Picket lines replaced audiences lining up for matinees on the most popular day of the week for theater attendance. Most Broadway shows have afternoon and evening performances on Saturday.
The strike is not a surprise. The stagehands union, Local One of the International Alliance of Theatrical Stage Employees and the League of American Theaters and Producers, have been bargaining over work rules and staffing requirements for months. The union's contract expired at the end of July.
Audiences hoped until the last moment that the doors would open.
"This is one experience of New York City that some of these kids will never have again," said one resident. "Some of them will never even get to be in New York City again and to get to see a Broadway show, nothing compares."
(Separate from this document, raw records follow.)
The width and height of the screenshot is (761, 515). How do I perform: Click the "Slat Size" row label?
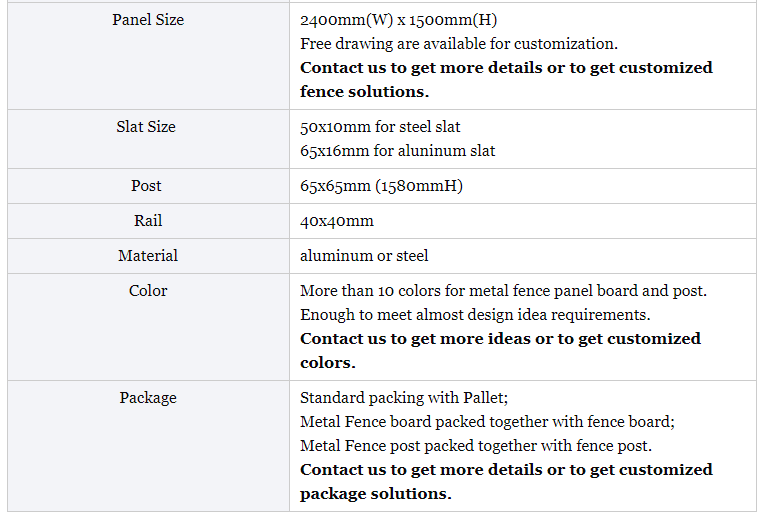coord(146,127)
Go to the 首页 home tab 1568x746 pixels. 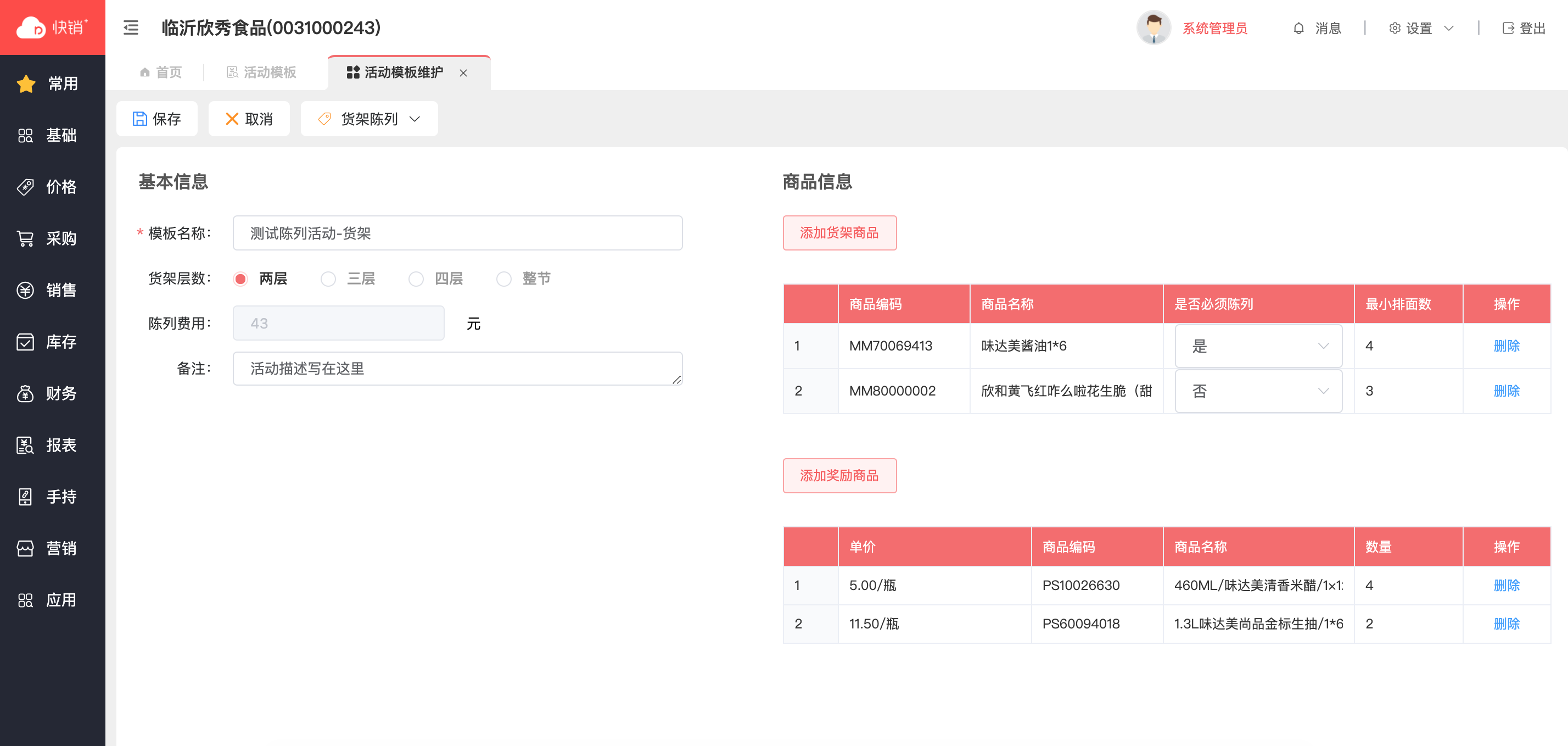click(161, 73)
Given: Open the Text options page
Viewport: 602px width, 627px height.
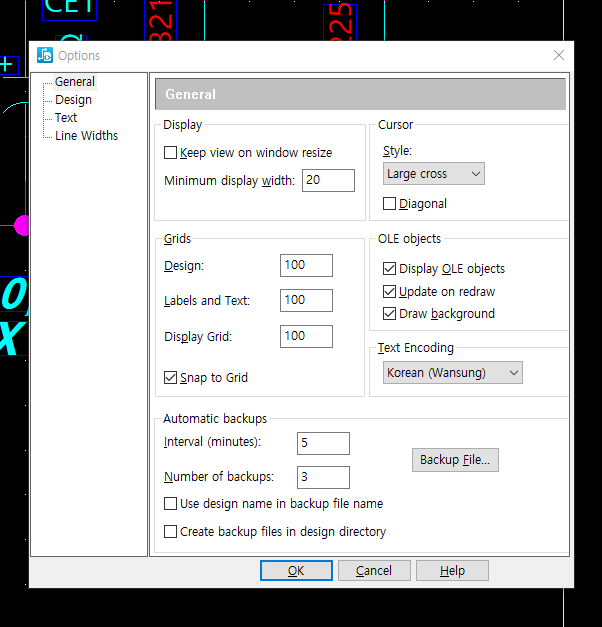Looking at the screenshot, I should 66,118.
James Sanna is a producer of the recently opened holiday show, The Grinch Who Stole Christmas. "It is devastating because we have seven sold-out shows between Saturday and Sunday," he noted, "and not a lot of notification for the customers, so they'll be coming here. It really hurts that the show is not going to happen."
The strike comes at the start of the busy holiday season with several new shows scheduled to open within the next few weeks. A total of 26 Broadway theaters shut their doors just hours before Saturday matinees were to begin. Actors are not on strike, but will not cross picket lines. Several shows have separate union contracts, and at those theaters, the show will go on.